* [What to produce]: Duplicate the records below word for word, from the line with "Identify the location of Page 3." up to and including the line with "at (696, 64).".

Click-target data
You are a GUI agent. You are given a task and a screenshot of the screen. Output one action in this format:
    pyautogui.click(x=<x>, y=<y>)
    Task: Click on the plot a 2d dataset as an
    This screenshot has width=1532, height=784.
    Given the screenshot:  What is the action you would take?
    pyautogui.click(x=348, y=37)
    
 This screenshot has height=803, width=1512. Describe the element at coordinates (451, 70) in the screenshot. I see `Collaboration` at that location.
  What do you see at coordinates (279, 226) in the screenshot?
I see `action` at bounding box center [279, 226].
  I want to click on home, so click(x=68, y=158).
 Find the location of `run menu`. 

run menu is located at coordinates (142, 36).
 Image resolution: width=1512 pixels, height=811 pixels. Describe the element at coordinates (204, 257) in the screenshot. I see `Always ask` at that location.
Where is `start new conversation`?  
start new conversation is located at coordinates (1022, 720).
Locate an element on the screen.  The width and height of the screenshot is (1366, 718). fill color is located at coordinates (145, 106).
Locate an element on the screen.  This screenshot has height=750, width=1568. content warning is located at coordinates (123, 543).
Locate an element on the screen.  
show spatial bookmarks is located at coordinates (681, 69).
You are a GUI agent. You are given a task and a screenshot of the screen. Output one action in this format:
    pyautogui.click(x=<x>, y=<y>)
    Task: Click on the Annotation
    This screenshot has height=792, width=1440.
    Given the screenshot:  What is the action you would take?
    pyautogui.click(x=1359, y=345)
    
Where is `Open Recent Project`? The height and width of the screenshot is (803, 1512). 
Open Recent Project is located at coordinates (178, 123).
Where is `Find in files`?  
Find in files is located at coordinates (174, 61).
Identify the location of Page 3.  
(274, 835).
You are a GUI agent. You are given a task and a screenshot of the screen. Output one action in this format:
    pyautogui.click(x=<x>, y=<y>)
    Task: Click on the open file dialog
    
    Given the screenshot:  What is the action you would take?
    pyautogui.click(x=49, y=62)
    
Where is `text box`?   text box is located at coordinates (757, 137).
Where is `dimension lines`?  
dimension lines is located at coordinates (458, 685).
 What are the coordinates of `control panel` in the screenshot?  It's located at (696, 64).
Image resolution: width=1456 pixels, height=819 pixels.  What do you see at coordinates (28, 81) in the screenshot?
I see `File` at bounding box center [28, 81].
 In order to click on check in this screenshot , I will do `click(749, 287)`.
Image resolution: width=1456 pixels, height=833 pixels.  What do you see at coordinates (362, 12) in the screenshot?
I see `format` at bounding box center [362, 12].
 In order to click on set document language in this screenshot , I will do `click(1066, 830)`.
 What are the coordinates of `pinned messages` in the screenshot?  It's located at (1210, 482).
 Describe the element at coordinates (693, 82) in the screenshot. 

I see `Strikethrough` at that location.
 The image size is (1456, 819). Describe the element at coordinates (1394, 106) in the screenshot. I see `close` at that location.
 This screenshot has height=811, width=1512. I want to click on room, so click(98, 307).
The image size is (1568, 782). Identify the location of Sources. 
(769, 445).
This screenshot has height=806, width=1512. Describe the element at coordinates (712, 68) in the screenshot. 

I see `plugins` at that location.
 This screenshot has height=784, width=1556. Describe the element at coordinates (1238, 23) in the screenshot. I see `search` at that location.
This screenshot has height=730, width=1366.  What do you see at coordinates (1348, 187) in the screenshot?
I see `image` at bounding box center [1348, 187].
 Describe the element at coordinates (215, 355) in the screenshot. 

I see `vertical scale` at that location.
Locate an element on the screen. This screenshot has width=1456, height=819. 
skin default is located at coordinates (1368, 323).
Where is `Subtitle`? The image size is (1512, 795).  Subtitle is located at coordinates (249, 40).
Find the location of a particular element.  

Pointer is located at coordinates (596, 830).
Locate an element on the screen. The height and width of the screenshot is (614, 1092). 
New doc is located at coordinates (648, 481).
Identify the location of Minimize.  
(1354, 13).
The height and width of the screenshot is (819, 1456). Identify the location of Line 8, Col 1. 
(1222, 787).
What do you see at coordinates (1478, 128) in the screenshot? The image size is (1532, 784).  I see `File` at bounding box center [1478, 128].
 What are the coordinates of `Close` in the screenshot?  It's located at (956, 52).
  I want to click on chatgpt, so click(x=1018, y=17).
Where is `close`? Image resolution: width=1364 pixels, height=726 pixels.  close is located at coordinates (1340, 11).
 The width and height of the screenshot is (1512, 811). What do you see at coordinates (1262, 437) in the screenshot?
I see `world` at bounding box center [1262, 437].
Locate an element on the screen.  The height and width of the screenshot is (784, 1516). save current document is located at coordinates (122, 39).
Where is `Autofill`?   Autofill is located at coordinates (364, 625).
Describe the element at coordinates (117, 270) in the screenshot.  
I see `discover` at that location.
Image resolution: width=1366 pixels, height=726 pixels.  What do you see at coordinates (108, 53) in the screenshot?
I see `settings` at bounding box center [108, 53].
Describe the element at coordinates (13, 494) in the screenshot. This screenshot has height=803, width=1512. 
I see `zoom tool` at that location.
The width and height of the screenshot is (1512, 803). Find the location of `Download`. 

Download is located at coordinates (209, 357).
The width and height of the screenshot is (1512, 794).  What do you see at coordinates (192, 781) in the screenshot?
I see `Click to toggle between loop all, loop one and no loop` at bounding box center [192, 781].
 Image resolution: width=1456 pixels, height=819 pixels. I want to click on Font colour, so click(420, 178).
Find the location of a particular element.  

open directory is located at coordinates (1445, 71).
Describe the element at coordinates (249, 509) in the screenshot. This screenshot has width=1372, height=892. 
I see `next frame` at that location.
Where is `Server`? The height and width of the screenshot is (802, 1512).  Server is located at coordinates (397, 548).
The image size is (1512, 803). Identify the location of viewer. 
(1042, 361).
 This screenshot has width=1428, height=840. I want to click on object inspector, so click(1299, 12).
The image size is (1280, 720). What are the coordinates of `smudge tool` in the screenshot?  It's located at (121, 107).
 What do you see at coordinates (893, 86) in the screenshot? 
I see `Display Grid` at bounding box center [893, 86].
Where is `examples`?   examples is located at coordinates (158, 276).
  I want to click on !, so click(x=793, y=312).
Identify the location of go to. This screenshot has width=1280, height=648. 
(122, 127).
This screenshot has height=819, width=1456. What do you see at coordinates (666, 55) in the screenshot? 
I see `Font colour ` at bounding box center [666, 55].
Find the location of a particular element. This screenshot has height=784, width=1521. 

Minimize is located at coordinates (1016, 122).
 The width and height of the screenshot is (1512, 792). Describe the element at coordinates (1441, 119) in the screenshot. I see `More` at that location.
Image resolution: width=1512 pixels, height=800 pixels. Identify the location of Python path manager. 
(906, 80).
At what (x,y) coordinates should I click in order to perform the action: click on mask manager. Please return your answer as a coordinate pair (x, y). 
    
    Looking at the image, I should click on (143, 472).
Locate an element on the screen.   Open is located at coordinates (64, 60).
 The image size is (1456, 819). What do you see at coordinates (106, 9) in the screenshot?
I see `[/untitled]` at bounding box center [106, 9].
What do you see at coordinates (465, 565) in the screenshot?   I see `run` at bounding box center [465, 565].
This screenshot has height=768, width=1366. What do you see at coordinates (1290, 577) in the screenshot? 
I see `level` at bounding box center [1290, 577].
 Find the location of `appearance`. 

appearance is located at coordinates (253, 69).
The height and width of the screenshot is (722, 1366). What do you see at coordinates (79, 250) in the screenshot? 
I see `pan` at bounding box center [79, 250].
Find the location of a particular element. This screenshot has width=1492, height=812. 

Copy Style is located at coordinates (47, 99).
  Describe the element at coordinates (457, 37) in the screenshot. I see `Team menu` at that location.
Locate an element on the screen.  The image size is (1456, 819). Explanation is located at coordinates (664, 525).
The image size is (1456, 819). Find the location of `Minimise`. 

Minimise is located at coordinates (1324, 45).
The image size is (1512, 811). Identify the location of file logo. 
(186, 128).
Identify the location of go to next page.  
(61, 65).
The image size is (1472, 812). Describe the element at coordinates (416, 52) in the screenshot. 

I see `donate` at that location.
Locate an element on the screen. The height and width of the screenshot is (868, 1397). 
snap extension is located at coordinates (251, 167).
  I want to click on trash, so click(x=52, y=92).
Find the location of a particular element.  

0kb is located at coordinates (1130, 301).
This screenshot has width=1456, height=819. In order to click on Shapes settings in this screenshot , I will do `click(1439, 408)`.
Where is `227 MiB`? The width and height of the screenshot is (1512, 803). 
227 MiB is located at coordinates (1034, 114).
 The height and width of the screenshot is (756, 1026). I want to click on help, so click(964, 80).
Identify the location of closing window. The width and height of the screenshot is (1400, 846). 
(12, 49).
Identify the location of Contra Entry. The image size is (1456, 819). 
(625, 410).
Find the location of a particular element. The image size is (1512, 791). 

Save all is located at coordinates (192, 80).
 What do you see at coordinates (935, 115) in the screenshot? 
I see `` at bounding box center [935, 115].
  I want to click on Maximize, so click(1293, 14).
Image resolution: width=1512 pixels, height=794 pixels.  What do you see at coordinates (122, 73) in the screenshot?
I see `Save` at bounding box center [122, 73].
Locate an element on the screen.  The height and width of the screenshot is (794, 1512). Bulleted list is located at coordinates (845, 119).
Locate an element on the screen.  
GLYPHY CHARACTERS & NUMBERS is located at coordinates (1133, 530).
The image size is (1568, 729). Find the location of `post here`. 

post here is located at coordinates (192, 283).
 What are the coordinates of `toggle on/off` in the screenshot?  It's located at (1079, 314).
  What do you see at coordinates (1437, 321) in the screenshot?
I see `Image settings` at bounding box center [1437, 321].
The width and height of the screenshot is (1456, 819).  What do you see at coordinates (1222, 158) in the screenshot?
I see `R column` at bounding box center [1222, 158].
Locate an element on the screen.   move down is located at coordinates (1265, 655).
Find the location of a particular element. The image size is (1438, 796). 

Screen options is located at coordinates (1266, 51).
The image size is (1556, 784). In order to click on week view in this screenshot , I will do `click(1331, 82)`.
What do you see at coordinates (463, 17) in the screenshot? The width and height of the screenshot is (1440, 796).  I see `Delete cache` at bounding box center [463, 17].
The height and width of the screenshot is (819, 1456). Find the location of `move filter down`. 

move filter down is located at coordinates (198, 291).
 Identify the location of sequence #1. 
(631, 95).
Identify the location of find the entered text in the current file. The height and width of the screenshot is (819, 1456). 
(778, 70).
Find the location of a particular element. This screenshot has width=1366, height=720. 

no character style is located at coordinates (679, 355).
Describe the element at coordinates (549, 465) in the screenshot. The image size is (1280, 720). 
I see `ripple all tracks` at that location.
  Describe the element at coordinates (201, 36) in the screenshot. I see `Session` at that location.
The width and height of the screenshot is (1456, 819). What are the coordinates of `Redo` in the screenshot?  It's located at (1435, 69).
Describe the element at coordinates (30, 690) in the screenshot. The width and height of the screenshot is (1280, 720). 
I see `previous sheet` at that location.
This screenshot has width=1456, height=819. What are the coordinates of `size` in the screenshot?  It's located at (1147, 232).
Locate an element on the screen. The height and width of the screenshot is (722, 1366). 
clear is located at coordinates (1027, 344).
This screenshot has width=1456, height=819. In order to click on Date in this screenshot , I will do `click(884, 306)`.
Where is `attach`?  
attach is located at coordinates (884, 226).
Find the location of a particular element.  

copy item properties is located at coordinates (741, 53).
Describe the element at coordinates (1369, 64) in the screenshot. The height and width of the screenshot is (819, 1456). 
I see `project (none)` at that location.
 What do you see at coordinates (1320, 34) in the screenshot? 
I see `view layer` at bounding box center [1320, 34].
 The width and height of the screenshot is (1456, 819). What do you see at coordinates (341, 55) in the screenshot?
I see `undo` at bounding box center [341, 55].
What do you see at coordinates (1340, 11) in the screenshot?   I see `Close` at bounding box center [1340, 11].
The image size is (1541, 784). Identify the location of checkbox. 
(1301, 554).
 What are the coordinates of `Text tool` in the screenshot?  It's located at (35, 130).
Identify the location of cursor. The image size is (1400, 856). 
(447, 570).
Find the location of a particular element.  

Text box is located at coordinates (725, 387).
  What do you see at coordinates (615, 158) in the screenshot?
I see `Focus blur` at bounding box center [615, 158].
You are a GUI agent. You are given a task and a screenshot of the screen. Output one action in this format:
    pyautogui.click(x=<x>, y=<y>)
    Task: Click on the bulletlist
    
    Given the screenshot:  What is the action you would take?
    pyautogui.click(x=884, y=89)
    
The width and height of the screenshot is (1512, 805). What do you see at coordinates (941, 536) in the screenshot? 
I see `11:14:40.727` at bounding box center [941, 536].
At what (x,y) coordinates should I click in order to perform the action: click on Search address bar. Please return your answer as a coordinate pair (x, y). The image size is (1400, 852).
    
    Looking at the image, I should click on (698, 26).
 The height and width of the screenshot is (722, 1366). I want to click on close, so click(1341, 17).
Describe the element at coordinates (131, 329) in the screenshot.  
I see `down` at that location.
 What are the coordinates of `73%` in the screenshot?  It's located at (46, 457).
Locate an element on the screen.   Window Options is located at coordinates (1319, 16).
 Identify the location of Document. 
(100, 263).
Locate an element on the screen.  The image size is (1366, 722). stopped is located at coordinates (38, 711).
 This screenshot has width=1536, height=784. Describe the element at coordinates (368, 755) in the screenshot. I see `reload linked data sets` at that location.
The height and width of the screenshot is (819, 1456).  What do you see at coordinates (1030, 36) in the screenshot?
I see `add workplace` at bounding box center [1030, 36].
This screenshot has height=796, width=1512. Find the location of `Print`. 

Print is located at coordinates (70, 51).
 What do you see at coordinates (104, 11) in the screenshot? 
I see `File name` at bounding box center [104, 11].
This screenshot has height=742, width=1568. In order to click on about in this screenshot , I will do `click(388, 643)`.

* [Solved problem]:
Identify the location of Page 3.  
(274, 835).
You are a GUI agent. You are given a task and a screenshot of the screen. Output one action in this format:
    pyautogui.click(x=<x>, y=<y>)
    Task: Click on the open file dialog
    
    Given the screenshot:  What is the action you would take?
    pyautogui.click(x=49, y=62)
    
Where is `text box`?   text box is located at coordinates (757, 137).
Where is `dimension lines`?  
dimension lines is located at coordinates (458, 685).
 What are the coordinates of `control panel` in the screenshot?  It's located at (696, 64).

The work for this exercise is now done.